### WORK TO BE COMPLETED
Can you quote all of the data below verbatim, line for line, without changing anything?

>> BEGIN RECORDS SHOWN

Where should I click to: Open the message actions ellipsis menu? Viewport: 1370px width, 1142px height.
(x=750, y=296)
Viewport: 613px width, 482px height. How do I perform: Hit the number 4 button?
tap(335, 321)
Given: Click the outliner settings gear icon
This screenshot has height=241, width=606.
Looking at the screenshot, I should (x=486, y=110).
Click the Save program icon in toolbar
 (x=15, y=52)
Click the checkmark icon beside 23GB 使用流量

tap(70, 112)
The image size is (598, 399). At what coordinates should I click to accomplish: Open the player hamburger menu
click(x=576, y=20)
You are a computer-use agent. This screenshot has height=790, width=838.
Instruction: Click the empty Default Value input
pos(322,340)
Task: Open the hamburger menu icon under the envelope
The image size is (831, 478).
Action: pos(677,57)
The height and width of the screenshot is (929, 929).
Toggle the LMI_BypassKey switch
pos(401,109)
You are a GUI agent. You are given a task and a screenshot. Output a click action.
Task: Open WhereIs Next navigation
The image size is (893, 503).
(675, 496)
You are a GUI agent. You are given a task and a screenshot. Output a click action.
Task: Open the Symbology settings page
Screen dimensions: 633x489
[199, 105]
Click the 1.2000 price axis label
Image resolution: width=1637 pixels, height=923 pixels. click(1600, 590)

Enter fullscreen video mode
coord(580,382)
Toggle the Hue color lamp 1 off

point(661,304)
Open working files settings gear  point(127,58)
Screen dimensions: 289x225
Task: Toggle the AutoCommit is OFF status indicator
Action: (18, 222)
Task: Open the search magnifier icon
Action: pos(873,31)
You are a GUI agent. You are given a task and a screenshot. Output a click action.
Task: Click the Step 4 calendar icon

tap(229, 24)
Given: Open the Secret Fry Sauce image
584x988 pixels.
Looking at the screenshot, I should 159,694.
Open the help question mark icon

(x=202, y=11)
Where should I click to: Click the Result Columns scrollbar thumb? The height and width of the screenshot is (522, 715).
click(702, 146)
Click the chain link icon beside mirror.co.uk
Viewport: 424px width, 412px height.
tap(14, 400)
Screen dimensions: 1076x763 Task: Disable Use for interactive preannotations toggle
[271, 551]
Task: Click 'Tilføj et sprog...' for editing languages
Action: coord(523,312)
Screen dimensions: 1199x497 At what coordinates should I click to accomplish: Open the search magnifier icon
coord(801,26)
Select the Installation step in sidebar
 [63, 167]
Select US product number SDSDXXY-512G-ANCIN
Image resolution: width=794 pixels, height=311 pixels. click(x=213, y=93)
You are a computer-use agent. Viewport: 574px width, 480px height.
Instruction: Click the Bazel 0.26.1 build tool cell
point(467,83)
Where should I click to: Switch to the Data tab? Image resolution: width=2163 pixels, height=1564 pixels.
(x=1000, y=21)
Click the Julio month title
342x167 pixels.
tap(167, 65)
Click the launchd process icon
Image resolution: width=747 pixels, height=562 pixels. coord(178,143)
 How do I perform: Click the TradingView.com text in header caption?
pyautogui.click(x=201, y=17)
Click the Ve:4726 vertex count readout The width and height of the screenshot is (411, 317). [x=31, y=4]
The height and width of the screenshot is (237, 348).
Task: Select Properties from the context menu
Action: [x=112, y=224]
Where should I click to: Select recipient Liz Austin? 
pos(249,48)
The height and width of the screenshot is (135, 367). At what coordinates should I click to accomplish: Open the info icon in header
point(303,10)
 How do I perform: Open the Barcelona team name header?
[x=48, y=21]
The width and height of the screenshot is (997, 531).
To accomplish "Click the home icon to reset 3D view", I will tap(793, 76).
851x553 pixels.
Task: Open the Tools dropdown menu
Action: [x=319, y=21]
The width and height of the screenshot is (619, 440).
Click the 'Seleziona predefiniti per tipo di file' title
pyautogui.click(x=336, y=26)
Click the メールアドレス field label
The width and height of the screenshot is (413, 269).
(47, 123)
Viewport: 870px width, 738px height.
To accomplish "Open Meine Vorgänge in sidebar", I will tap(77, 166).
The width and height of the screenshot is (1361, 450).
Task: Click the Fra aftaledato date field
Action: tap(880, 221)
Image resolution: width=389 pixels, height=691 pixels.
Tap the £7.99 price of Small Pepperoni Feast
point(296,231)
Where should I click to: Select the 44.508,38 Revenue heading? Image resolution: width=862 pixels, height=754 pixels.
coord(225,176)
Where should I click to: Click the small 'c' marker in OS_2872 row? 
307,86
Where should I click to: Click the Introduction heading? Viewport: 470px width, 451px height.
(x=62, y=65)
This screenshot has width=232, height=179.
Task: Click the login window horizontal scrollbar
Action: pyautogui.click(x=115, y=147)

>> END RECORDS SHOWN

### FULL RESPONSE
Where should I click to: Open the message actions ellipsis menu? Viewport: 1370px width, 1142px height.
(x=750, y=296)
Viewport: 613px width, 482px height. How do I perform: Hit the number 4 button?
tap(335, 321)
Given: Click the outliner settings gear icon
This screenshot has height=241, width=606.
Looking at the screenshot, I should (x=486, y=110).
Click the Save program icon in toolbar
 (x=15, y=52)
Click the checkmark icon beside 23GB 使用流量

tap(70, 112)
The image size is (598, 399). At what coordinates should I click to accomplish: Open the player hamburger menu
click(x=576, y=20)
You are a computer-use agent. This screenshot has height=790, width=838.
Instruction: Click the empty Default Value input
pos(322,340)
Task: Open the hamburger menu icon under the envelope
The image size is (831, 478).
Action: pos(677,57)
The height and width of the screenshot is (929, 929).
Toggle the LMI_BypassKey switch
pos(401,109)
You are a GUI agent. You are given a task and a screenshot. Output a click action.
Task: Open WhereIs Next navigation
The image size is (893, 503).
(675, 496)
You are a GUI agent. You are given a task and a screenshot. Output a click action.
Task: Open the Symbology settings page
Screen dimensions: 633x489
[199, 105]
Click the 1.2000 price axis label
Image resolution: width=1637 pixels, height=923 pixels. click(1600, 590)

Enter fullscreen video mode
coord(580,382)
Toggle the Hue color lamp 1 off

point(661,304)
Open working files settings gear  point(127,58)
Screen dimensions: 289x225
Task: Toggle the AutoCommit is OFF status indicator
Action: (18, 222)
Task: Open the search magnifier icon
Action: pos(873,31)
You are a GUI agent. You are given a task and a screenshot. Output a click action.
Task: Click the Step 4 calendar icon

tap(229, 24)
Given: Open the Secret Fry Sauce image
584x988 pixels.
Looking at the screenshot, I should 159,694.
Open the help question mark icon

(x=202, y=11)
Where should I click to: Click the Result Columns scrollbar thumb? The height and width of the screenshot is (522, 715).
click(702, 146)
Click the chain link icon beside mirror.co.uk
Viewport: 424px width, 412px height.
tap(14, 400)
Screen dimensions: 1076x763 Task: Disable Use for interactive preannotations toggle
[271, 551]
Task: Click 'Tilføj et sprog...' for editing languages
Action: coord(523,312)
Screen dimensions: 1199x497 At what coordinates should I click to accomplish: Open the search magnifier icon
coord(801,26)
Select the Installation step in sidebar
 [63, 167]
Select US product number SDSDXXY-512G-ANCIN
Image resolution: width=794 pixels, height=311 pixels. click(x=213, y=93)
You are a computer-use agent. Viewport: 574px width, 480px height.
Instruction: Click the Bazel 0.26.1 build tool cell
point(467,83)
Where should I click to: Switch to the Data tab? Image resolution: width=2163 pixels, height=1564 pixels.
(x=1000, y=21)
Click the Julio month title
342x167 pixels.
tap(167, 65)
Click the launchd process icon
Image resolution: width=747 pixels, height=562 pixels. coord(178,143)
 How do I perform: Click the TradingView.com text in header caption?
pyautogui.click(x=201, y=17)
Click the Ve:4726 vertex count readout The width and height of the screenshot is (411, 317). [x=31, y=4]
The height and width of the screenshot is (237, 348).
Task: Select Properties from the context menu
Action: [x=112, y=224]
Where should I click to: Select recipient Liz Austin? 
pos(249,48)
The height and width of the screenshot is (135, 367). At what coordinates should I click to accomplish: Open the info icon in header
point(303,10)
 How do I perform: Open the Barcelona team name header?
[x=48, y=21]
The width and height of the screenshot is (997, 531).
To accomplish "Click the home icon to reset 3D view", I will tap(793, 76).
851x553 pixels.
Task: Open the Tools dropdown menu
Action: [x=319, y=21]
The width and height of the screenshot is (619, 440).
Click the 'Seleziona predefiniti per tipo di file' title
pyautogui.click(x=336, y=26)
Click the メールアドレス field label
The width and height of the screenshot is (413, 269).
(47, 123)
Viewport: 870px width, 738px height.
To accomplish "Open Meine Vorgänge in sidebar", I will tap(77, 166).
The width and height of the screenshot is (1361, 450).
Task: Click the Fra aftaledato date field
Action: tap(880, 221)
Image resolution: width=389 pixels, height=691 pixels.
Tap the £7.99 price of Small Pepperoni Feast
point(296,231)
Where should I click to: Select the 44.508,38 Revenue heading? Image resolution: width=862 pixels, height=754 pixels.
coord(225,176)
Where should I click to: Click the small 'c' marker in OS_2872 row? 
307,86
Where should I click to: Click the Introduction heading? Viewport: 470px width, 451px height.
(x=62, y=65)
This screenshot has width=232, height=179.
Task: Click the login window horizontal scrollbar
Action: pyautogui.click(x=115, y=147)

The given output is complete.